En un giro diplomático que continúa posicionando a la República Argentina en la vanguardia de la seguridad global, el gobierno de Javier Milei ha consolidado un alineamiento total con la administración de Donald Trump para enfrentar la amenaza más peligrosa de nuestro tiempo: el terrorismo transnacional de extrema izquierda.
Este compromiso se cristalizó con la participación activa de los cuadros más altos de la inteligencia y la diplomacia nacional en la Reunión Ministerial sobre el Resurgimiento del Terrorismo Político, un cónclave de máxima relevancia celebrado en Washington D. C. y encabezado por el secretario de Estado, Marco Rubio.
SIDE en el evento de Marco Rubio
La delegación argentina estuvo liderada por el subsecretario de la Secretaría de Inteligencia del Estado (SIDE), José Lago Rodríguez, quien junto a autoridades de potencias como Alemania, Italia y Letonia, coordinó estrategias críticas para desarticular a los grupos extremistas que intentan desestabilizar a las naciones libres.
En paralelo, el canciller Pablo Quirno reafirmó el compromiso del país ante representantes de más de 60 naciones, subrayando que la Argentina de Milei ya no será espectadora, sino protagonista en la protección de los ciudadanos, funcionarios y la infraestructura crítica frente a la violencia ideológica.
“El terrorismo político no reconoce fronteras y su combate tampoco puede hacerlo”, sentenció la SIDE a través de sus canales oficiales, resaltando que esta cooperación busca fortalecer los mecanismos internacionales de aplicación de la ley para contrarrestar redes violentas que operan de forma coordinada a escala global.
La cumbre, motivada por un diagnóstico alarmante del Departamento de Estado, reveló que la extrema izquierda ha sido históricamente el mayor motor de muerte en Occidente.
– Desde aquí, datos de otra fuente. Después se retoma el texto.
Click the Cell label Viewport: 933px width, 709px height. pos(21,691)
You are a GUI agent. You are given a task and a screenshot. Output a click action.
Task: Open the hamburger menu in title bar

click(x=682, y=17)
Entre 1970 y 1980, estos actores fueron responsables del 93% de los atentados terroristas y del 58% de las muertes vinculadas a la violencia política.
Lejos de ser un problema del pasado, los datos actuales muestran un resurgimiento sangriento: desde 2016, los ataques han aumentado drásticamente en Estados Unidos y Europa.
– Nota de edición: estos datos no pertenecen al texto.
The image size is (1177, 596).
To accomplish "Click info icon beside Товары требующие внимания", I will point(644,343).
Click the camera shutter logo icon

Pablo Quirno en el evento de Marco Rubio
En territorio estadounidense, la amenaza es hoy mayoritariamente de izquierda:
Los grupos de extrema izquierda fueron responsables del 63% de todos los ataques o planes antigubernamentales registrados recientemente.
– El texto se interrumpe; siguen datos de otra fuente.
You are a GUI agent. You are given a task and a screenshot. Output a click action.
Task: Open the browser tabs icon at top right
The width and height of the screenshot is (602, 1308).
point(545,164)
En 2025, estos movimientos fueron autores de tres de las cuatro muertes ocurridas por atentados de este tipo.
El panorama en Europa es igualmente crítico, con un número récord de ataques contra redes ferroviarias, infraestructuras críticas y empresas privadas en los últimos tres años, lo que ha generado daños económicos millonarios.
En 2024, se contabilizaron 21 ataques de terroristas de extrema izquierda y anarquistas, una cifra que se mantuvo alarmante en 2025 con 12 atentados reportados de un total de 45.
Ante este escenario de guerra híbrida, el Departamento de Estado ya ha designado a cuatro organizaciones violentas de extrema izquierda como Organizaciones Terroristas Extranjeras y evalúa nuevas incorporaciones a la lista negra.
Además, se ha puesto precio a la cabeza de los financistas del terror: el programa Recompensas por la Justicia ofrece hasta 10 millones de dólares por información que permita desarticular los mecanismos económicos que sostienen a estos grupos.
Con su participación en este foro, la Argentina no solo recupera su prestigio internacional, sino que se integra en una red de intercambio de inteligencia operativa para restringir los desplazamientos de terroristas y sabotear sus planes de sabotaje económico y ataques antisemitas o antitecnológicos. La alianza entre Trump y Milei se consolida así como el muro infranqueable contra quienes pretenden destruir las democracias occidentales a través del fuego y el caos.